E os vídeos que mostram coordenadores do Perú Libre, partido de Castillo, orientando fiscais a agir de modo irregular?

AU - É a mesma coisa. A preparação para os fiscais é feita semanas antes da eleição. Por que apresentar isso como prova de algo no dia seguinte à eleição? Não digo que não possa ter havido atitudes incorretas dos fiscais do Perú Libre nos centros de votação, mas um vídeo de semanas antes da eleição não prova nada. Além disso, a presença de fiscais dos demais partidos nas mesas de votação é uma constante. Por que os fiscais do Força Popular [partido de Keiko] não disseram nada na hora?

Independentemente de quem ganhe a eleição, o país terá um Congresso fragmentado, com Perú Libre, a maior força, e Força Popular, a segunda, longes de uma maioria. Quão instável será esse Parlamento?

AU - Vai depender dos congressistas. É necessário, pela gravidade da situação que o país vive, que eles assumam um pacto de governabilidade desde o começo. Se isso não ocorrer, podemos ver o mesmo filme dos últimos anos, com pedidos de moção de vacância se repetindo. Muitos políticos se desgastaram nesse processo, muitos partidos se dividiram ainda mais. Esperamos que eles não queiram perpetuar esse cenário e atuem de modo mais responsável. Mas é impossível saber.

Apesar da extrema polarização ideológica, Castillo e Keiko são conservadores em relação a direitos civis. O que podemos esperar em relação a avanços nos direitos das mulheres, da comunidade LGBTQ e do reconhecimento das minorias?

AU - Além de serem conservadores, uma coisa muito grave e que cobramos muito foi a apresentação mais clara dos programas de governo.
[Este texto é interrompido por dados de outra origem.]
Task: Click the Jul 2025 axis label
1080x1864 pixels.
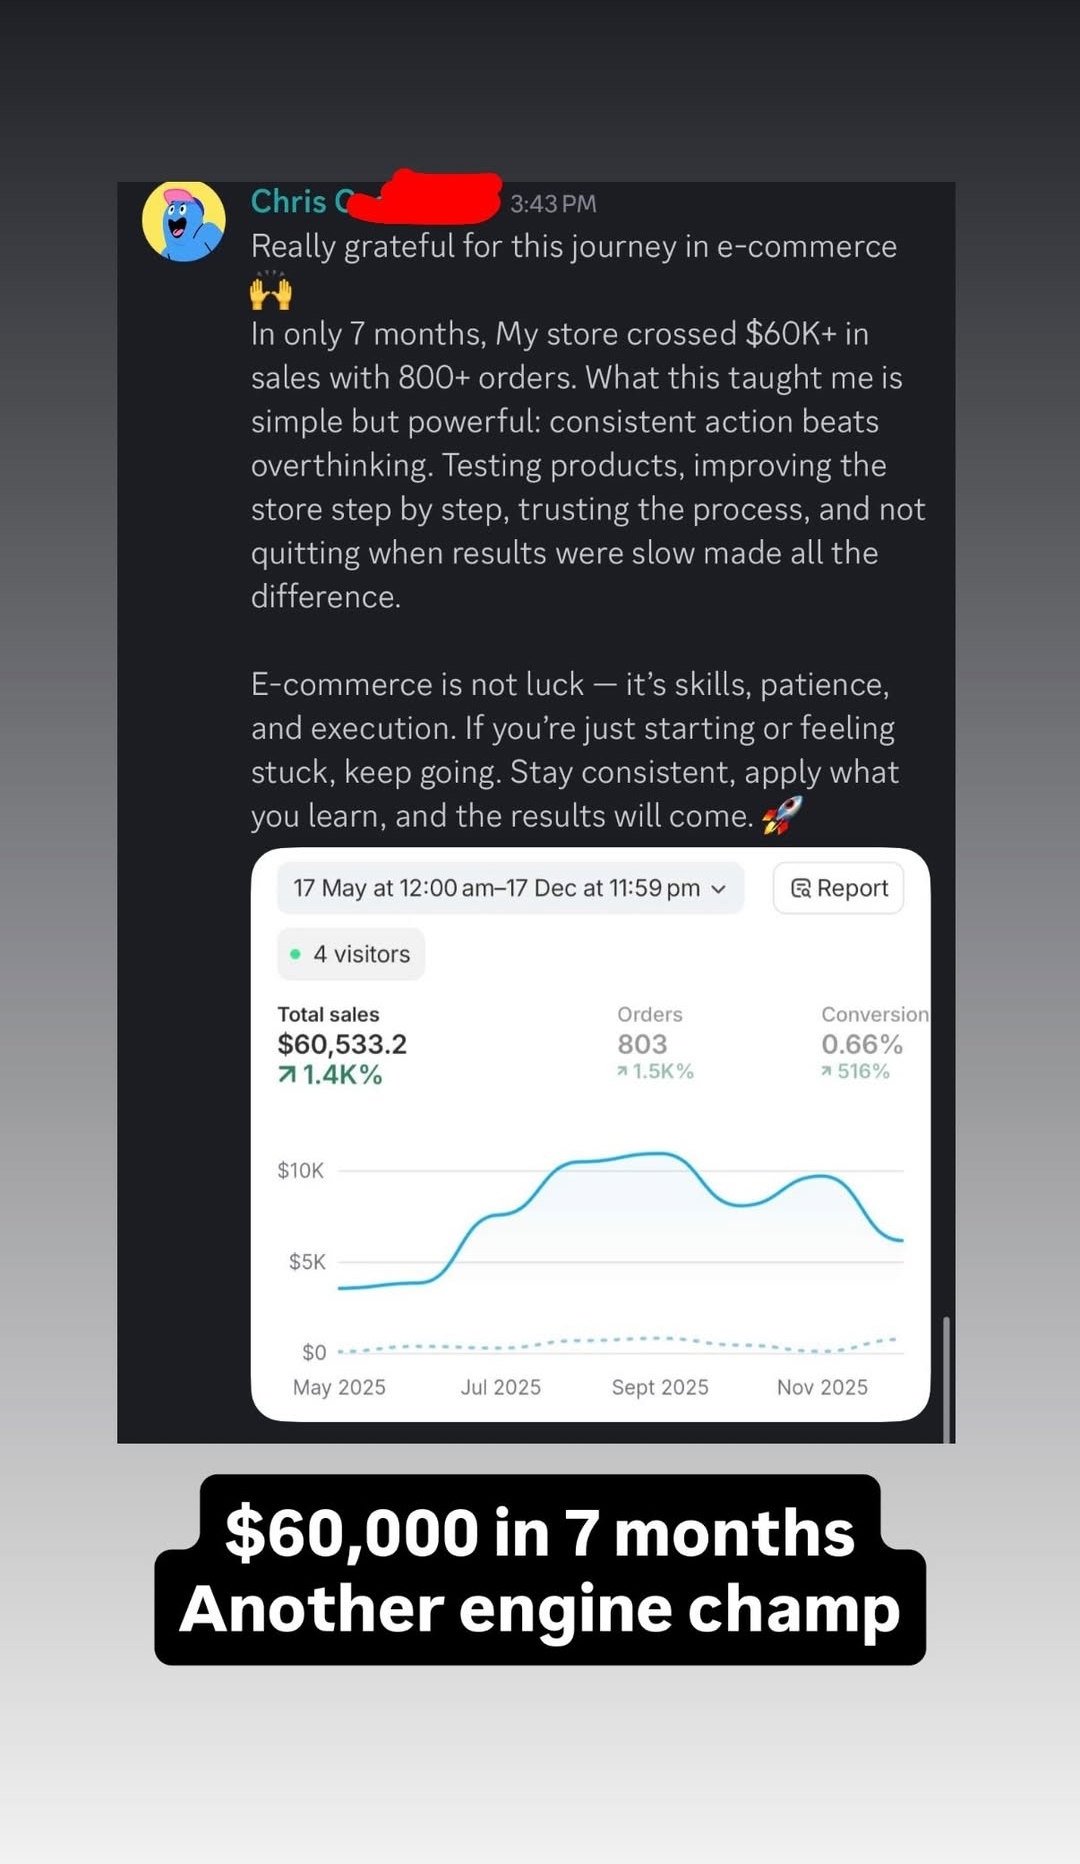Action: (500, 1387)
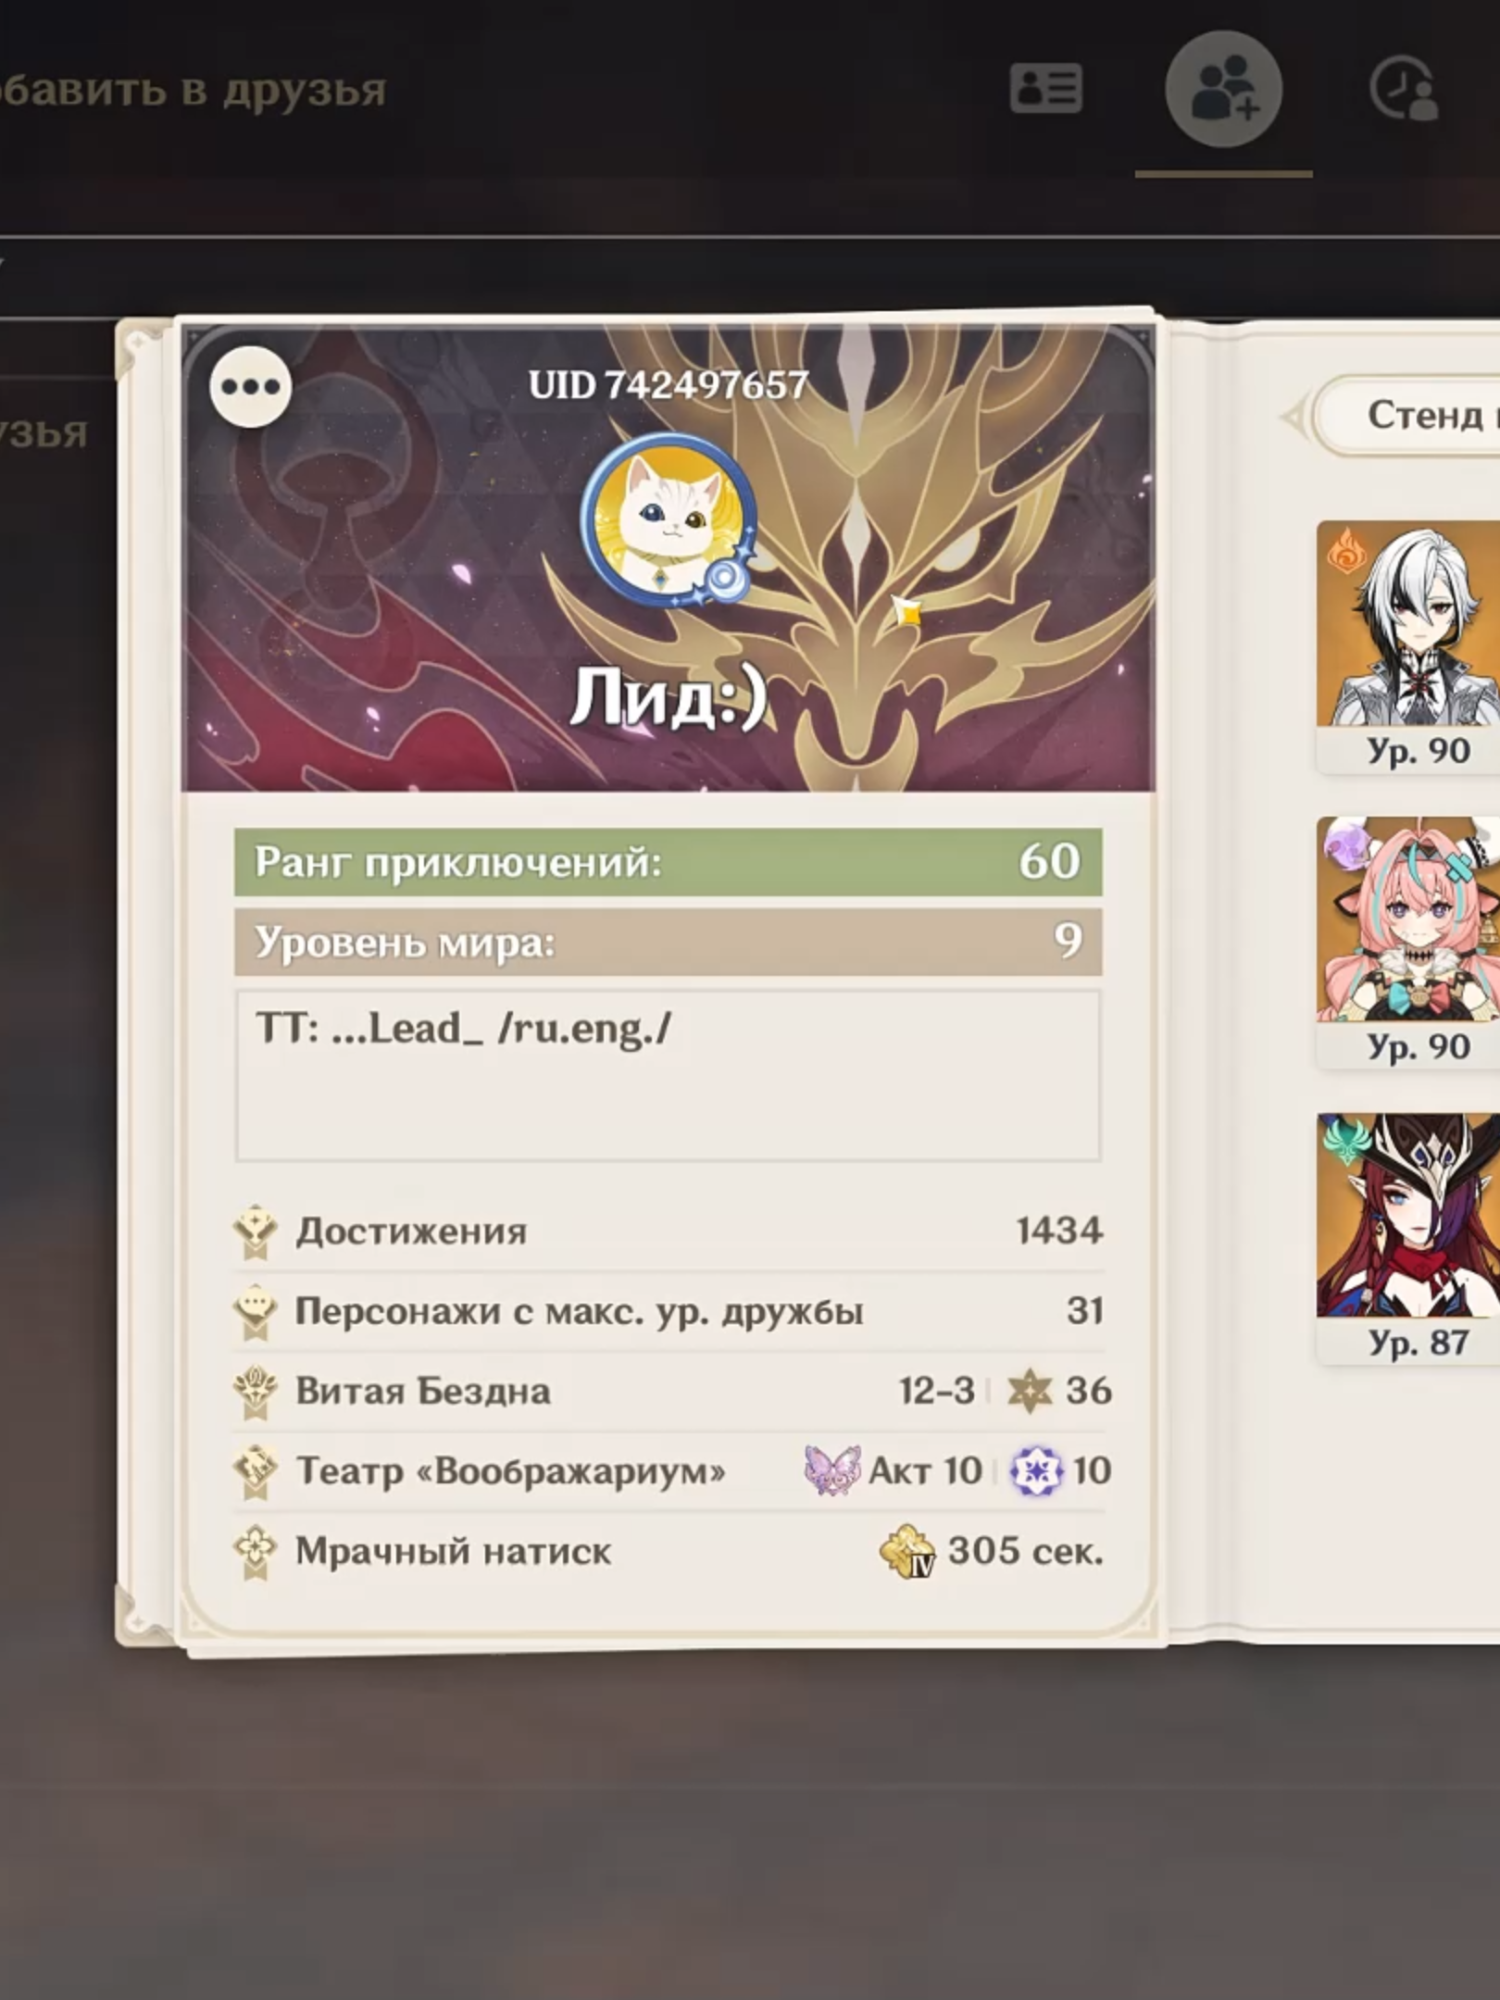Screen dimensions: 1500x2000
Task: Click the Персонажи с макс. ур. дружбы row
Action: pyautogui.click(x=668, y=1311)
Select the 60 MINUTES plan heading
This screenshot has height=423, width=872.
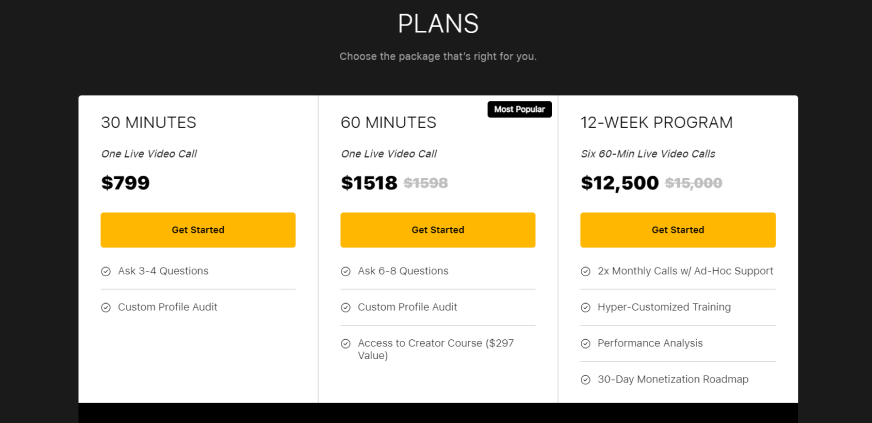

Não tivemos discussão programática, não havia clima, com a correria que foi a eleição, no meio da pandemia e com a fragmentação das candidaturas. Além das surpresas na definição dos primeiros colocados.

Assim, não houve um posicionamento claro de nenhuma das duas partes sobre essas questões, mas é correto afirmar que nenhum dos dois tem esses temas como prioridade. Creio que vai depender dos acordos dentro do Congresso e da pressão das feministas, que não estão contentes com a situação.

Como sairá o presidente interino Francisco Sagasti de sua breve gestão?

AU - Muito fortalecido. Ele se mostrou muito empenhado especialmente no tema das vacinas, ainda que tenhamos começado tarde demais e que o país tenha sofrido muito com a pandemia. Ele fez questão de dar transparência aos números e de buscar as soluções possíveis. E também atuou com correção em relação à eleição. Na verdade, foi o melhor dos quatro que exerceram a Presidência neste último mandato.

RAIO-X

Adriana Urrutia, 33

Cientista política com mestrado em política comparada pelo Institut d'Études Politiques de Paris (Sciences Po), é diretora da Escola Profissional de Ciência Política da Universidade Antonio Ruiz de Montoya, em Lima, e presidente da ONG Transparencia.